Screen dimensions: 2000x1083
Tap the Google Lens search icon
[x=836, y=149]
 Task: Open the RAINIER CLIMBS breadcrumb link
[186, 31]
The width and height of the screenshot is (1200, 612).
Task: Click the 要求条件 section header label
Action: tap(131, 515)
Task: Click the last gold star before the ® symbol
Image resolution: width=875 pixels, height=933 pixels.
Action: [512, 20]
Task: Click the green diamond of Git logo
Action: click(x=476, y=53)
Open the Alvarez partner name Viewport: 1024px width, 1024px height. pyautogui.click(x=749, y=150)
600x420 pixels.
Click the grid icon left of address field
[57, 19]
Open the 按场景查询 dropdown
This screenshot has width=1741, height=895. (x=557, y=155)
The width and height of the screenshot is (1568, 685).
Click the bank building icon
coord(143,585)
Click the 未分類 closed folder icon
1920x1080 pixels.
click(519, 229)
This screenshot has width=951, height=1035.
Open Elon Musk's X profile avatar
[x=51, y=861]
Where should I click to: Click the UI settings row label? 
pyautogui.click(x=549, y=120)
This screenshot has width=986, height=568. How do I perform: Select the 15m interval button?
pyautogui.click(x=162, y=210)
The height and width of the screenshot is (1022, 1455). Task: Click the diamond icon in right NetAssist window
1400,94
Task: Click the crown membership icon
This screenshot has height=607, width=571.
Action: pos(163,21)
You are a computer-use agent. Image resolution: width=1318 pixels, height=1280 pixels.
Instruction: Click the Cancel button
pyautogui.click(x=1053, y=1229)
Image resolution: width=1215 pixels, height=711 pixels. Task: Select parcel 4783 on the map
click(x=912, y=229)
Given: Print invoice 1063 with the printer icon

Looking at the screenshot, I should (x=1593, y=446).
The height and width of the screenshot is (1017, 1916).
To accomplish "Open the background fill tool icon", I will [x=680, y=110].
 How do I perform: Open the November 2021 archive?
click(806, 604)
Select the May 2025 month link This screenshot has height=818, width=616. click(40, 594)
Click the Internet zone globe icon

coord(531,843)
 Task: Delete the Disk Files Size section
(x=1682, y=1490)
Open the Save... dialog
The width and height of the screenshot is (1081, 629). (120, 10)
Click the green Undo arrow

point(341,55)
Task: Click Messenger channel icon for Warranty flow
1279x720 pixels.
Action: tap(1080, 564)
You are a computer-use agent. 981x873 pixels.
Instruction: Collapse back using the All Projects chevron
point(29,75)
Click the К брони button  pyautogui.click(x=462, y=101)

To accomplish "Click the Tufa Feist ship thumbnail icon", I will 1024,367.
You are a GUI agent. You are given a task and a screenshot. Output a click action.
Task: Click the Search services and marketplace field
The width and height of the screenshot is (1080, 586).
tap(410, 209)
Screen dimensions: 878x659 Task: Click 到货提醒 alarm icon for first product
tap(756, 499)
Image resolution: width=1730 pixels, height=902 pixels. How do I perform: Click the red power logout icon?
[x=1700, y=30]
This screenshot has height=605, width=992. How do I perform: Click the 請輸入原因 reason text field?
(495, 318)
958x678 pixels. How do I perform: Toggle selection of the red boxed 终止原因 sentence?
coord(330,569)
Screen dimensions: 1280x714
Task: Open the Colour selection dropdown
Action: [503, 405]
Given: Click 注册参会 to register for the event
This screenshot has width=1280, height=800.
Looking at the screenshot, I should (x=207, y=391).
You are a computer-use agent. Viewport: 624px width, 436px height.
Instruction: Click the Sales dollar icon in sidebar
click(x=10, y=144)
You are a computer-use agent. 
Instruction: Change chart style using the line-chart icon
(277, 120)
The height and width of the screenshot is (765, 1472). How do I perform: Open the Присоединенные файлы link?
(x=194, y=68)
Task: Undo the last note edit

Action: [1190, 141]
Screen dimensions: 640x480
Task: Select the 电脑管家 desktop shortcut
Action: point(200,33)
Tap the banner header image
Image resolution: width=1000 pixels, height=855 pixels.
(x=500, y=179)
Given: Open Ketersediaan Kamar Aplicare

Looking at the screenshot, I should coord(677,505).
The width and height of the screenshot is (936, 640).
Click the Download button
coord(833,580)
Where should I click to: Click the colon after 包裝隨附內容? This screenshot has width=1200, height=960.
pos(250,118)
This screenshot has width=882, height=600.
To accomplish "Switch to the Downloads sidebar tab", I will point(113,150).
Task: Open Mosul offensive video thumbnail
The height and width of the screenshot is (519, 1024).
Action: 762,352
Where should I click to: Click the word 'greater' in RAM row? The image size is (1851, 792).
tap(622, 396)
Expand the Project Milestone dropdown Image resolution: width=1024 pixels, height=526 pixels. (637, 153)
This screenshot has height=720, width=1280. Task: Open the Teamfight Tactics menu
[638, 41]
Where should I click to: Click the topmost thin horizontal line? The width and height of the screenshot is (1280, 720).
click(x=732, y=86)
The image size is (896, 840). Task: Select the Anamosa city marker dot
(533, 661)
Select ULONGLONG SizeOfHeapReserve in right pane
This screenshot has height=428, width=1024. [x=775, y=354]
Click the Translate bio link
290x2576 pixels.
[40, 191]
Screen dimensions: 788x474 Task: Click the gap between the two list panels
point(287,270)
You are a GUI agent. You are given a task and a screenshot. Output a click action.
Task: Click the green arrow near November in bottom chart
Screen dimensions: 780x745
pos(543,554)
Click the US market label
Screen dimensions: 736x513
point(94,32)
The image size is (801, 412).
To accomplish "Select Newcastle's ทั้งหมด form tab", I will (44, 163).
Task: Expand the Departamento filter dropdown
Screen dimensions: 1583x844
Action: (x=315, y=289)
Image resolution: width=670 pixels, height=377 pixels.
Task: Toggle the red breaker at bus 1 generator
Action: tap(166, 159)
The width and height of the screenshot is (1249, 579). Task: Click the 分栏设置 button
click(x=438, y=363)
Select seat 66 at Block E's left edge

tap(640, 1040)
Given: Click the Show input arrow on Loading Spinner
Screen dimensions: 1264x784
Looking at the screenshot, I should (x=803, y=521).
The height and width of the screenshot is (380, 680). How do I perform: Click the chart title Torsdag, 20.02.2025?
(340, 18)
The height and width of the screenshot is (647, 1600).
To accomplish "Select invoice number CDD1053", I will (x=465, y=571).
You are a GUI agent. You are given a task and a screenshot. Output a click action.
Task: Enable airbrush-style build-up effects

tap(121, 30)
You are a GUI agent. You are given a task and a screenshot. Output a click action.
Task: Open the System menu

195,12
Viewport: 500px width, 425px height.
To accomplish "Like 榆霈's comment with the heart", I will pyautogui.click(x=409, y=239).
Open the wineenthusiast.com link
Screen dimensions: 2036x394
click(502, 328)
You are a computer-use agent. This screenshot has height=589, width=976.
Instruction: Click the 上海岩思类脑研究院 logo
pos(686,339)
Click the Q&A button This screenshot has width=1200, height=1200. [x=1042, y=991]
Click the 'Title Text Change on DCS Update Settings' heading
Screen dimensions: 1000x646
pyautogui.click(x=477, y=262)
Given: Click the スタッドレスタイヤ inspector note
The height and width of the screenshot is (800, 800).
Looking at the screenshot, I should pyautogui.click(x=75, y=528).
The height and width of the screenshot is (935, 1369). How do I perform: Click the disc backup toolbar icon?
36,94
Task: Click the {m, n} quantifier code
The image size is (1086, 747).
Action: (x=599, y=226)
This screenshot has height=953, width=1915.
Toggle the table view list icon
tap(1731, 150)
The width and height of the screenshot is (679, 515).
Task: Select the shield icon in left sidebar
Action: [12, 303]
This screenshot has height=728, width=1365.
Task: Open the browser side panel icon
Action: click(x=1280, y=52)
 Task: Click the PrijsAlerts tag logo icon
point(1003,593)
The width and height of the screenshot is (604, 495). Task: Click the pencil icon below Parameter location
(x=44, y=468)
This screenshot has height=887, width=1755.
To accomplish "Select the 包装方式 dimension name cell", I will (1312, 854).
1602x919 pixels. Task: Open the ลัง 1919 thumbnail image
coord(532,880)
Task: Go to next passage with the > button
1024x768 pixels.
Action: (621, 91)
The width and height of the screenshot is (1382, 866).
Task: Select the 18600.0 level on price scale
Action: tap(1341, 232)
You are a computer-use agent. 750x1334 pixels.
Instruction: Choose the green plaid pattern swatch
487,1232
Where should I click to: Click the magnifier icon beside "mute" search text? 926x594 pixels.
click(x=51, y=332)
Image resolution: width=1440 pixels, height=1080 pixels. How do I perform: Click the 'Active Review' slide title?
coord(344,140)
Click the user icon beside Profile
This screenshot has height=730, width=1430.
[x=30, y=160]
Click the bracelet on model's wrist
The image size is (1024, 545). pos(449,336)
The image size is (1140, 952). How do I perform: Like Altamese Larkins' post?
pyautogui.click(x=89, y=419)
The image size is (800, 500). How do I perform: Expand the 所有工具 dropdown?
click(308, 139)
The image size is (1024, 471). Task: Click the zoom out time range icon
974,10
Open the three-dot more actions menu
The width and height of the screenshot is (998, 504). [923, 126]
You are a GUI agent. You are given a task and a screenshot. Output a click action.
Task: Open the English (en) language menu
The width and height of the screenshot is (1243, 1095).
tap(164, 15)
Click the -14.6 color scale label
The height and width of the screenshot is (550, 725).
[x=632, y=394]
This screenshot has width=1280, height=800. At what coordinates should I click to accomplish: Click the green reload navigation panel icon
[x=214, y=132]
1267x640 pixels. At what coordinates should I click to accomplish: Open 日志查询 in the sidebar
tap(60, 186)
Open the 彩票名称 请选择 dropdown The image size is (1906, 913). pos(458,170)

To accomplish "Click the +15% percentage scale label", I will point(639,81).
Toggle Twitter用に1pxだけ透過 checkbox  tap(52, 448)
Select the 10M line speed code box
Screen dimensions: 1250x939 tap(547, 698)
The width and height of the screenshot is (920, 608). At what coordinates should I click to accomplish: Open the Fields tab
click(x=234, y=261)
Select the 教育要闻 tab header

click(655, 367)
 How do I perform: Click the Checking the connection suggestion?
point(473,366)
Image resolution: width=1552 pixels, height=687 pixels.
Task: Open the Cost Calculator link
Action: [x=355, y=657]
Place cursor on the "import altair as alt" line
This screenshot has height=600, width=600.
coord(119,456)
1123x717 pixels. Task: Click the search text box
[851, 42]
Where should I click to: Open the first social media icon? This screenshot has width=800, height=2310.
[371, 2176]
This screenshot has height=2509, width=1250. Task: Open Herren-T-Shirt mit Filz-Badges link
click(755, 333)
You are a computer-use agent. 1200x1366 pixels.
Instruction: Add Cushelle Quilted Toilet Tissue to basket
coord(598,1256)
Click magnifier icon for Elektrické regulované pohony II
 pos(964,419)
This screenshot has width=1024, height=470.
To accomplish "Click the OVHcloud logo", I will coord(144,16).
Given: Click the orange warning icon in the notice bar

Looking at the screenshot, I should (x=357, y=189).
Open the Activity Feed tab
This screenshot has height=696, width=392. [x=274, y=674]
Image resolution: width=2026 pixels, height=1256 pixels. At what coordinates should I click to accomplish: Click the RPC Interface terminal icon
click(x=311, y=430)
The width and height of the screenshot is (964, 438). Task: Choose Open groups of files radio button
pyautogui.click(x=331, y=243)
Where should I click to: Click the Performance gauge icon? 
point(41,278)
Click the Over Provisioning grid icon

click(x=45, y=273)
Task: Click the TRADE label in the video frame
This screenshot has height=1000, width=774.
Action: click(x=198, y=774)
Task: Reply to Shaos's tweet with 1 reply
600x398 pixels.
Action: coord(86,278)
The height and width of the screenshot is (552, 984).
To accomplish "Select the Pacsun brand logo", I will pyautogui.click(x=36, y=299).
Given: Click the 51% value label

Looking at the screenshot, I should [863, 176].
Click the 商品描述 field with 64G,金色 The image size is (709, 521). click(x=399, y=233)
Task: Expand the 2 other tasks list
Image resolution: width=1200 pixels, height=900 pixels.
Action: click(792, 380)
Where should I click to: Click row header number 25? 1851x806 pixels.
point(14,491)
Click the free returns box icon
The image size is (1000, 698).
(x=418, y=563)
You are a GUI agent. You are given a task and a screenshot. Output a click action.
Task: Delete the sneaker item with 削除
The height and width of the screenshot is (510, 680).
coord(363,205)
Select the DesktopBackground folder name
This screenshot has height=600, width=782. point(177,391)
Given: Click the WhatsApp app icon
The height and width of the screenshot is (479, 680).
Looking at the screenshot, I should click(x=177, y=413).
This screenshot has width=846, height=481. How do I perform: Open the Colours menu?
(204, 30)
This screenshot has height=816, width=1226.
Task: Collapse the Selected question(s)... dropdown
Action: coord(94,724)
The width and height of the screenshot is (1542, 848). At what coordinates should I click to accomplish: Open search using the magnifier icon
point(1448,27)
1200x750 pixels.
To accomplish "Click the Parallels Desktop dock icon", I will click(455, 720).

» **TASK PROMPT**
This exercise requires the lines of the entries containing the string "computer".

» **RESULT FOR THIS EXERCISE**
You are a computer-use agent. Image resolution: width=1318 pixels, height=1280 pixels.
You are a computer-use agent. 981x873 pixels.
You are a computer-use agent. Viewport: 624px width, 436px height.
You are a computer-use agent. 
You are a computer-use agent. This screenshot has height=589, width=976.
You are a computer-use agent. 750x1334 pixels.
You are a computer-use agent. 1200x1366 pixels.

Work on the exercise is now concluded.